The deal “includes approximately 200 planes and a promise of up to 750 if they do a good job,” Trump told reporters. More details on the deal, such as the type of jets and the delivery timeline, were not immediately available.
Boeing Eyes Return To China Market
The orders, if finalized, would mark Boeing’s first major Chinese deal in nearly a decade, after the U.S. planemaker was largely shut out of the world’s second-largest aviation market amid trade tensions between Beijing and Washington.
Boeing said the deal involved “an initial commitment” for 200 aircraft and that it expected more such commitments to follow after what it described as the initial tranche.
The planemaker traditionally uses the word “commitments” to refer to preliminary deals that are yet to be finalized, and are not posted on the company’s official order backlog.
Boeing said it now looked forward “to continually addressing China’s aircraft demand”.
Boeing CEO Kelly Ortberg, and GE Aerospace chief Larry Culp were among the group of American executives who accompanied Trump to China in hopes of clinching deals or resolving business disputes.
“He (Xi) committed to 200 Boeings, big ones, 777s, and 737s, and a lot of big, big ones, big, beautiful Boeing planes,” Trump said in the interview aired on Friday evening.
For China, such a big order would secure capacity to keep growing its aviation market as production of its home-grown COMAC C919 narrow-body falls short of ambitious targets.
It would also help Boeing narrow the gap with rival Airbus, which has pulled far ahead in China in recent years.
An estimate from aviation intelligence and advisory firm IBA put the value of the 200-aircraft order at roughly $17 billion to $19 billion, assuming 80% of the mix is made up of MAX jets.
Order Size Below Expectations
Shares of the U.S. planemaker had dropped nearly 4% on Thursday after Trump told Fox News Channel China had agreed to buy 200 jets, well below analysts’ expectations.
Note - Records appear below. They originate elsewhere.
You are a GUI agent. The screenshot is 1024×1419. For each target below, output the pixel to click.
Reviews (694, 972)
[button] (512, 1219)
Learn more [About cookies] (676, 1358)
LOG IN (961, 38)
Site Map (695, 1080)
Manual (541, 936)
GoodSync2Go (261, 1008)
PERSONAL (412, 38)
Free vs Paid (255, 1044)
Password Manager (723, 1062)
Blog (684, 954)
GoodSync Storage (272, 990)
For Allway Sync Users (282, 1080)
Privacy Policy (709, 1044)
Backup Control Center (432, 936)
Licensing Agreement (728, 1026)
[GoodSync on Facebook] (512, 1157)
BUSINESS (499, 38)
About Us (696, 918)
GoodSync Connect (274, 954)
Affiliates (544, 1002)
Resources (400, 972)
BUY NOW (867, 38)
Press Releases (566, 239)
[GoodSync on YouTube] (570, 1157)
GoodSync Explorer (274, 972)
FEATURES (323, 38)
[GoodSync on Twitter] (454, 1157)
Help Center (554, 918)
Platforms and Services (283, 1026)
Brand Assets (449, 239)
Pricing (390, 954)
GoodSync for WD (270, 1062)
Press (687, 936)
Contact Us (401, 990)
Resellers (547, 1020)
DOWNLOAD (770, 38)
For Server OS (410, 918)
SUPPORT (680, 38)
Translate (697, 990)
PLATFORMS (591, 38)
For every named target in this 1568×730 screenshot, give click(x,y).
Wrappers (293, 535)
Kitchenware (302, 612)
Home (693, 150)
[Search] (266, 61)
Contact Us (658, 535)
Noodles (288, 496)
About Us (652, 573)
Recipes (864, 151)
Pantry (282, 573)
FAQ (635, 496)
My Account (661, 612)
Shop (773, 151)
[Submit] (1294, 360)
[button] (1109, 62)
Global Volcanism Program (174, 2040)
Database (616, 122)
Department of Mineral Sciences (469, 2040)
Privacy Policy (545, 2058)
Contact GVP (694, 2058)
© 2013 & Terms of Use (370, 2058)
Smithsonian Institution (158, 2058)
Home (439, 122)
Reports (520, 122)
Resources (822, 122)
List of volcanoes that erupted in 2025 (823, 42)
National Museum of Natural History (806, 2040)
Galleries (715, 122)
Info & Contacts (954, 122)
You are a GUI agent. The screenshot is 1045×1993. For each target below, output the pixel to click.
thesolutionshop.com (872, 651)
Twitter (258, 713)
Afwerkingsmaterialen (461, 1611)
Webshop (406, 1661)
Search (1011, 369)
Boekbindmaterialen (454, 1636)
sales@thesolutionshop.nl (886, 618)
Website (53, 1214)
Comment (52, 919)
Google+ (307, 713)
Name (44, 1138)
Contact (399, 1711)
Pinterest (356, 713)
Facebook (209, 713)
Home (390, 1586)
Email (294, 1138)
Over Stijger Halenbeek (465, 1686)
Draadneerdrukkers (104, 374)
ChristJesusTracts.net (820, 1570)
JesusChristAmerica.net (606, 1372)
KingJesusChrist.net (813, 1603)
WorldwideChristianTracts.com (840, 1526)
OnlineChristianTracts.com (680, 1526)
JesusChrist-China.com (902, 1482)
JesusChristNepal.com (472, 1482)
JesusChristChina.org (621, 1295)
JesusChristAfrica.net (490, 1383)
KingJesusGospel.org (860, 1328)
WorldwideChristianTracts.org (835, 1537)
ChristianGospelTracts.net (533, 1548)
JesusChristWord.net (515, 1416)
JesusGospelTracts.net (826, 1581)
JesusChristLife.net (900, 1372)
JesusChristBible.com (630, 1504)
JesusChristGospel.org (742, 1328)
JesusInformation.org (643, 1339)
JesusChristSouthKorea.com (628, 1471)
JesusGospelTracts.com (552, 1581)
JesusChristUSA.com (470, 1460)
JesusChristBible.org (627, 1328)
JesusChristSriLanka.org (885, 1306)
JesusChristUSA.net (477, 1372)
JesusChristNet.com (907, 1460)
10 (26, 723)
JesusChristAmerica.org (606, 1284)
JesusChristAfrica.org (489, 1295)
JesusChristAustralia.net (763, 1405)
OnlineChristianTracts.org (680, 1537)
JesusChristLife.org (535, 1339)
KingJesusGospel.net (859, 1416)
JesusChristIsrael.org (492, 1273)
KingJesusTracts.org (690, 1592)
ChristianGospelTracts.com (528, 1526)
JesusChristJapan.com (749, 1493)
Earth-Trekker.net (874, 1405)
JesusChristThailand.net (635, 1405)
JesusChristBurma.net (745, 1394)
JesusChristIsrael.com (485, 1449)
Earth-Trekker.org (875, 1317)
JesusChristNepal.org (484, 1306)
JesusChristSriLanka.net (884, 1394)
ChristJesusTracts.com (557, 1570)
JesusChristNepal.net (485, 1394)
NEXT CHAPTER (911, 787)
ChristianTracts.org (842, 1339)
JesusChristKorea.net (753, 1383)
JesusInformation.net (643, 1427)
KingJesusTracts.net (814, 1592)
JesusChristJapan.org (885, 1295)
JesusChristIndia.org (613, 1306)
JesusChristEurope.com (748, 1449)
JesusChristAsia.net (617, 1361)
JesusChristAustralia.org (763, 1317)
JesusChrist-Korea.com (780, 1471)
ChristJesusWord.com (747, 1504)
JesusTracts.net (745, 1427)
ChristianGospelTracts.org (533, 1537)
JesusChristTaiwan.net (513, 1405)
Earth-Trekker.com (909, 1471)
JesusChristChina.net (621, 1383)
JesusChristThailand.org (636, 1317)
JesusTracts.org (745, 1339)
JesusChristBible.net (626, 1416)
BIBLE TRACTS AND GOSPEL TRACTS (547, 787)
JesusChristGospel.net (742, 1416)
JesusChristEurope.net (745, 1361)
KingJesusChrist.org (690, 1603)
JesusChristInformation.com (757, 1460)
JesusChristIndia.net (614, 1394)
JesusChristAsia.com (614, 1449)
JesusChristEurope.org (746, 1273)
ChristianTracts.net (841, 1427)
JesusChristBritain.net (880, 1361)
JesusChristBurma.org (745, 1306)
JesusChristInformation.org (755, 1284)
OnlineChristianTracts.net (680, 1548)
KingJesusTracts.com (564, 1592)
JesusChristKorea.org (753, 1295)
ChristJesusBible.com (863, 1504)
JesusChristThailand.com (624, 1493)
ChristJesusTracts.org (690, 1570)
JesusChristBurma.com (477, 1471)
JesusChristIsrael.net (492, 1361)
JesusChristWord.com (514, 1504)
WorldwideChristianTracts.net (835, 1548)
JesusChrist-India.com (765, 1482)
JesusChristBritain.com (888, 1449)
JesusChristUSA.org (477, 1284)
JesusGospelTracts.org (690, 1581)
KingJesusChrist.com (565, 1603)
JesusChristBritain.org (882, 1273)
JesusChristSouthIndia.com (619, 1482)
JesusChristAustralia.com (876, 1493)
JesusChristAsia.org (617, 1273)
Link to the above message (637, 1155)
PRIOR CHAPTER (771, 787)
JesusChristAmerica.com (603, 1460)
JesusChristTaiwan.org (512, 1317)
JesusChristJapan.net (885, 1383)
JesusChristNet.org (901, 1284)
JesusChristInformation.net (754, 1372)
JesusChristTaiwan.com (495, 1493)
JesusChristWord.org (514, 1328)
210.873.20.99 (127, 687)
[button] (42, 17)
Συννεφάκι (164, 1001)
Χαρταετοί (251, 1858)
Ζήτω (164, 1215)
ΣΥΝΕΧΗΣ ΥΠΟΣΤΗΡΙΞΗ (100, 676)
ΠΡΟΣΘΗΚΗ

They were down about 2.6% on Friday, while GE Aerospace shares fell 2%.
Industry sources have said Boeing was originally in negotiations for at least 500 narrowbody jets tied to the Beijing summit with dozens of widebody jets and potentially as many as 200 to follow at a later date.
Trump said Xi would pay a return visit to Washington in September, implying it may become the focal point of the next tranche of potential plane orders.